In what was billed as a “high profile” case, the SEC had sought financial and other penalties against three former Freddie Mac executives who allegedly “misled” investors in 2006 by understating the amount of subprime exposure the GSE had on its books while it was simultaneously still sucking up and packaging bad loans. If the SEC allegations are indeed accurate, it’s probably safe to say that using the term “understated” to describe the executives’ misrepresentations is, well, an understatement, because it appears they may have lowballed the figure by a factor of 28. Here’s AP:
According to the SEC, Fannie and Freddie misrepresented their exposure to mortgages for borrowers with weak credit in reports, speeches and congressional testimony.
The SEC said Freddie told investors in late 2006 that it held between $2 billion and $6 billion of subprime mortgages on its books — but its actual subprime holdings were actually closer to $141 billion, or 10 percent of its portfolio in 2006, and $244 billion, or 14 percent, by 2008.
But all’s well that ends in a catastrophic housing market meltdown apparently because as WSJ notes, everyone seems to have gotten a pretty good deal considering their actions may have contributed mightily to the worst financial crisis since The Great Depression:
The civil case, filed in 2011, had alleged that three Freddie executives, including former Chief Executive Officer Richard Syron, knowingly misled investors about the volume of risky mortgages the company purchased as the housing boom came to an end. The SEC had sought financial penalties against the executives and an order barring them from serving as officers and directors at other companies.
Instead, the executives agreed for a limited time not to sign certain reports required by chief executives or finance chiefs and to pay a total of $310,000 to a fund meant to compensate defrauded investors.
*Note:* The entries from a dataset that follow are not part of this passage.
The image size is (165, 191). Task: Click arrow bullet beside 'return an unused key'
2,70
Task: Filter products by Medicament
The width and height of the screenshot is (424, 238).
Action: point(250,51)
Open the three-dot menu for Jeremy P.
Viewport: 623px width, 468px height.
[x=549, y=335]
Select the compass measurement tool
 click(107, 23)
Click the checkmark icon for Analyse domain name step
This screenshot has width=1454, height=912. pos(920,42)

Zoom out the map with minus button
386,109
The breakdown of the fees is as follows: Richard Syron, $250,000; Donald Bisenius, $50,000; Patricia Cook, $10,000. As you can see, Ms. Cook got off pretty easy, but then again, they all did because they don’t actually have to pay the fines:
Those amounts will be paid by insurance from Freddie Mac that covered the executives.
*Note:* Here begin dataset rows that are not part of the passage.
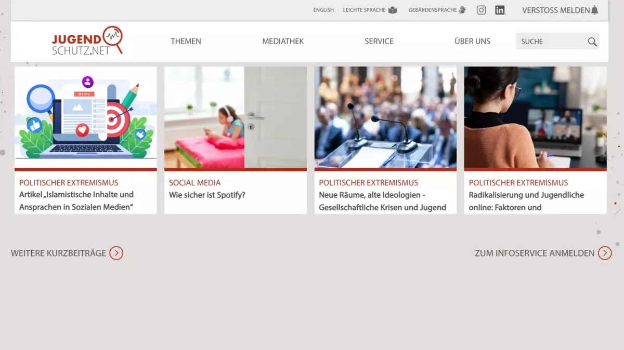Open LinkedIn via its icon
Image resolution: width=624 pixels, height=350 pixels.
(500, 10)
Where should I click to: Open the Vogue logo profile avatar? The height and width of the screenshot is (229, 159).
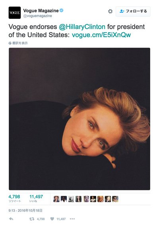(15, 12)
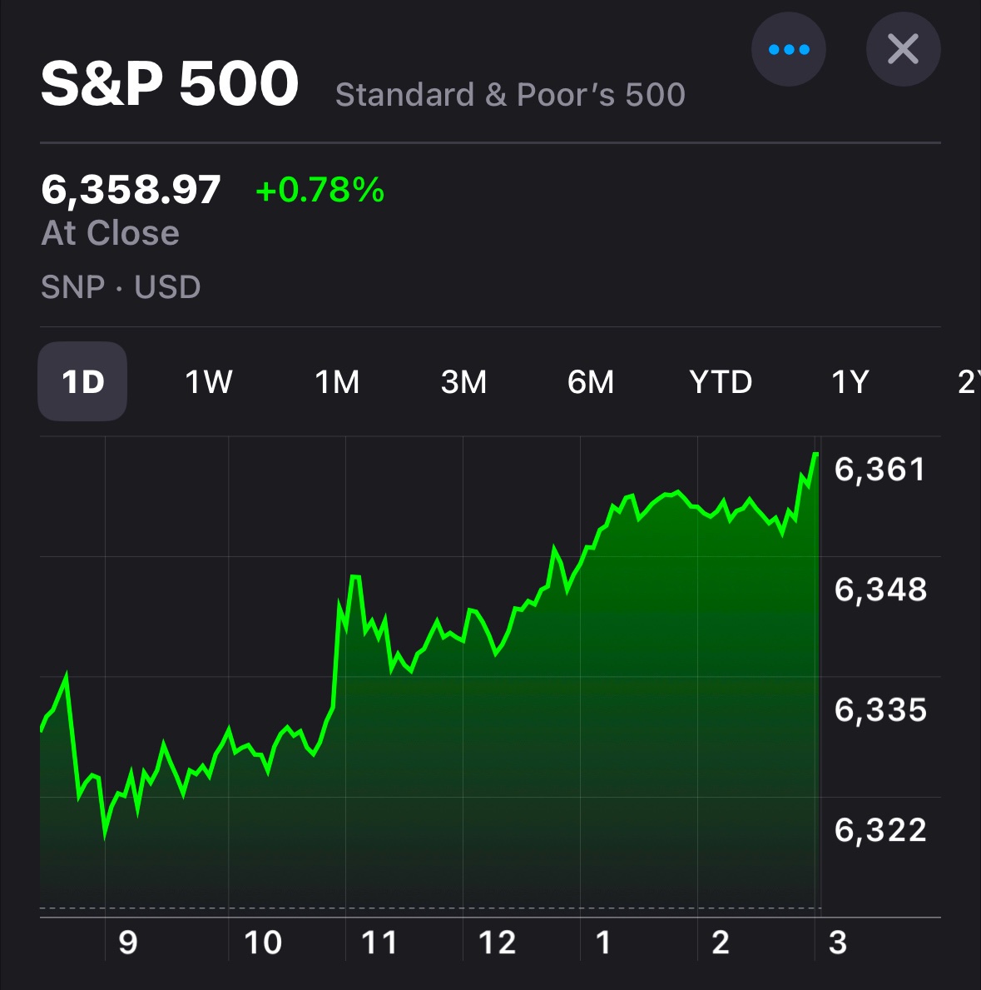Image resolution: width=981 pixels, height=990 pixels.
Task: Tap the chart's lowest dip near 9
Action: coord(106,833)
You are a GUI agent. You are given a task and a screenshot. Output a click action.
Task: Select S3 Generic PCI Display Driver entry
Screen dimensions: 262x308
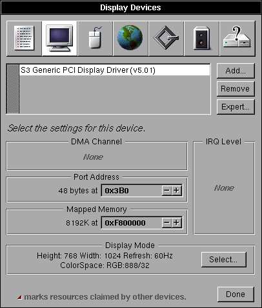(x=114, y=70)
And no one had to admit to anything of course:
The pact said both sides agreed to the settlement “without conceding the strengths and weaknesses of their respective claims and defenses.”
Which is just fine with the folks from Freddie who understandably believe it’s not in their best interest for the government to continue to investigate them for fraud and who are pleased to report that in addition to the fact that they will not have to pay anything out of pocket, they will not be limited “in any practical way” by the decision:
Mr. Syron said, “The agreement states that it is not in the interests of justice to continue to litigate this matter, and I wholeheartedly agree with that sentiment.”
Steven Salky, who represented Ms. Cook, said, they ”are extremely pleased with this resolution.” Mr. Bisenius said, “The undertakings to which I have agreed in order to put this case behind me do not limit me in any practical way.”
So in the end, all three executives were slapped with fines which they don’t have to pay and were reprimanded in a way that doesn’t limit their future activities at all, which the SEC reckons is commensurate with their part in sinking the entire world economy:
“The settlement’s limitations on future activities (ZH: these are the limitations that don’t limit any one in a practical way) and financial payments (ZH: financial payments they don’t have to pay) reflect an appropriate resolution of the matter,” said Andrew Ceresney, the SEC’s enforcement director.
And remember, there's just one month left under Eric Holder's recent ultimatum which may or may not mean that after May...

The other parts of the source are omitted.